I always figured these balls were in the poolhall's set to replace stolen/lost cueballs. In my regular hangout, there's more than a few racks that have cueballs that are a tiny bit smaller (import knockoffs???) than the object balls and several more racks that have 8-balls that have a not-so-shiny finish to them. I think they are probably going the cheapest route whenever they are replacing stolen/lost balls.
Maniac (leaning heavily toward "stolen" as opposed to "lost")
I agree with this as well. In fact, there's only one pool hall near me that
doesn't have a mix of Centennials and Aramith balls in each tray of balls (they do their due diligence to keep the balls matched). It's odd when I go to a pool hall, getting a tray of balls, and some balls have the Centennial "darts" while others don't, and some stripe balls have the numbers on the white area of the balls while other stripe balls have the numbers in the stripe itself.
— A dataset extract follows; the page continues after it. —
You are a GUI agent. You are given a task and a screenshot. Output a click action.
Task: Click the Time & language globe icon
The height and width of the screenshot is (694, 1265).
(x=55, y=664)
What will be interesting, though, is that these differences will probably vanish, as Aramith was already well on their way to "standardizing" all their ball product specifications
(i.e. weights, size tolerances, and resins -- making them all pretty much the same) before Aramith themselves was bought by Simonis. As corporate acquisitions normally go, the whale-doing-the-swallowing will want to further streamline the whale-being-swallowed's products. We may see a day when there won't be a difference between a Red Circle and Pro Cup (measles) ball, save for the markings on the ball.